With one eye on the weather and the other on their green bean crop, the Redland-based farmers nervously waited in Friday’s predawn hours to see if temperatures would dip low enough to harm their vegetables on the final, chilliest night of South Florida’s cold snap. By the time the sun rose, it was clear: They made it through unscathed.
By his measurements, the coldest it got was 34 degrees, not enough to freeze and damage the delicate vegetables. Although temperatures dipped lower farther north, early indications show that the Sunshine State’s agriculture industry is OK.
“We dodged a bullet,” said Charles LaPradd, agricultural manager for Miami-Dade County.
South Miami-Dade’s agricultural sector has a $2.7 billion economic impact on the county. Low temperatures could devastate the acres of beans, lettuce, tomatoes, cucumbers, peppers, zucchini, onions and strawberries that depend on a frost-free growing season.
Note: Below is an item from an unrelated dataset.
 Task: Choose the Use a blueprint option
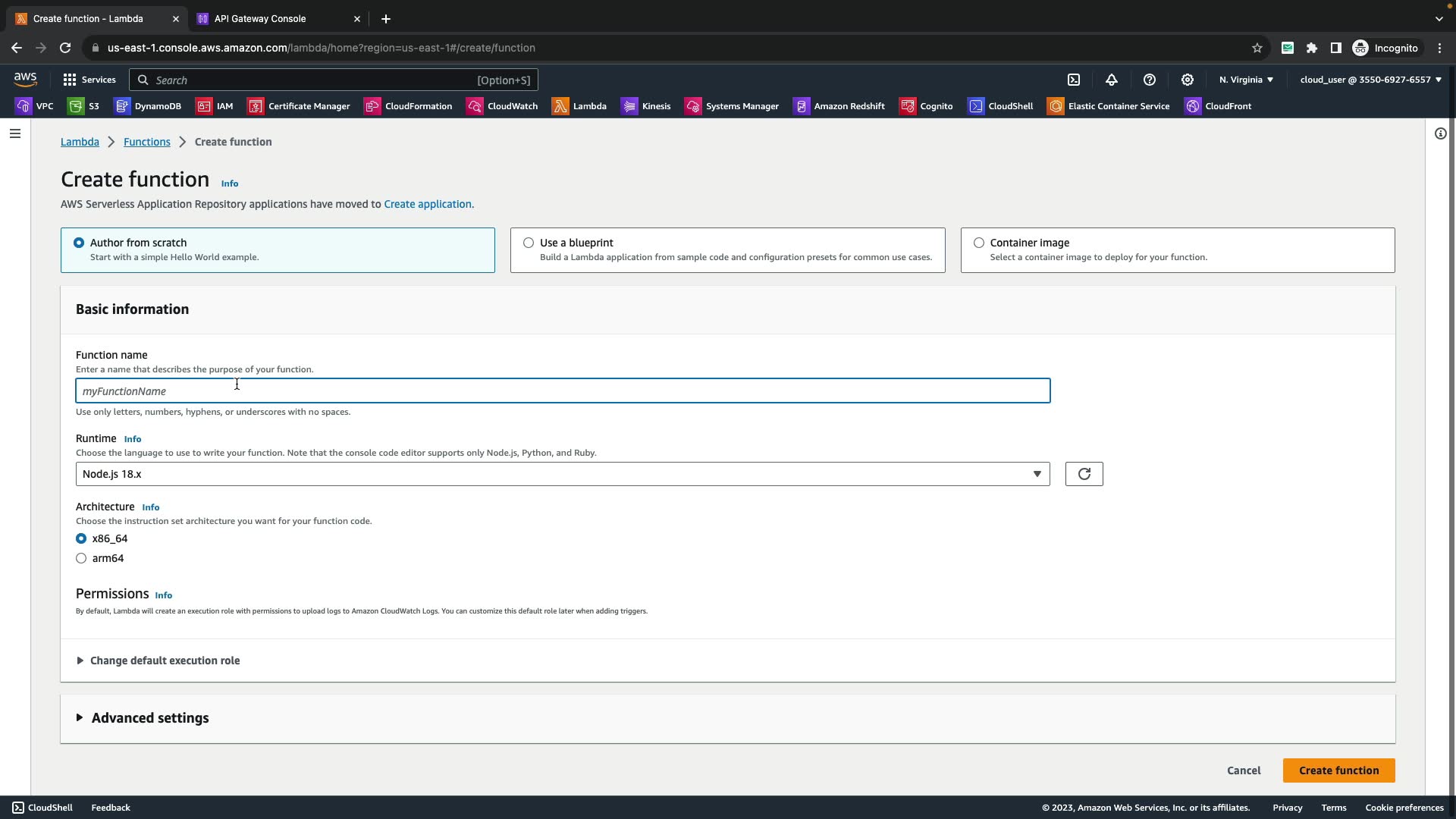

While farmers in other parts of the United States plant crops that can withstand — or even rely on — low temperatures, the Redland farmers specialize in crops that can’t handle the cold. Besides California, South Florida is the only other area in the nation producing large-scale harvests in the winter.
“This is the best time of year for us,” said Margie Pikarsky, the owner of Bee Heaven Farm in Redland. “We’re producing things other areas can’t.”
Her five-acre organic farm survived the cold, but as she and her team packaged their Community Supported Agriculture (CSA) boxes Friday, Pikarsky said some of her suppliers weren’t as lucky.
Her bell peppers were green tinged with orange, a nod to their early harvest as her Punta Gorda suppliers raced to beat the frost. The yellow starfruit neatly stowed away were knocked off their trees by the chilly wind, which Pikarsky said might have caused more damage than the cold.
To some extent, farmers can protect against the occasional freeze. They can cover their crops, harvest them early or, most commonly, spray them continuously with water until it warms up outside. The water comes out of the ground warmer than the air around it, which keeps the plants from freezing. Too much watering, however, can cause diseases and root rot, like some farmers saw during the 2010 freeze.
Past a certain temperature, there’s not much to be done.
“If it’s down to 25, forget it,” Pikarsky said.
Accursio, whose family started the farm in 1948, remembers the years that frost took his whole crop, including 1977, when it snowed in Miami. On Christmas Eve 1989, “we lost everything,” he said.
This season is doing better.
“Citrus, strawberries and most of our vegetables appear to have come through in good shape,” Florida’s Comissioner of Agriculture Adam Putnam said in a statement. “So if we can go ahead and get this cold front on out of here and get some of this good sunshine back, we’ll have dodged a bullet, which is long overdue because we have not dodged many bullets lately — between Hurricane Irma and the other challenges facing Florida agriculture.”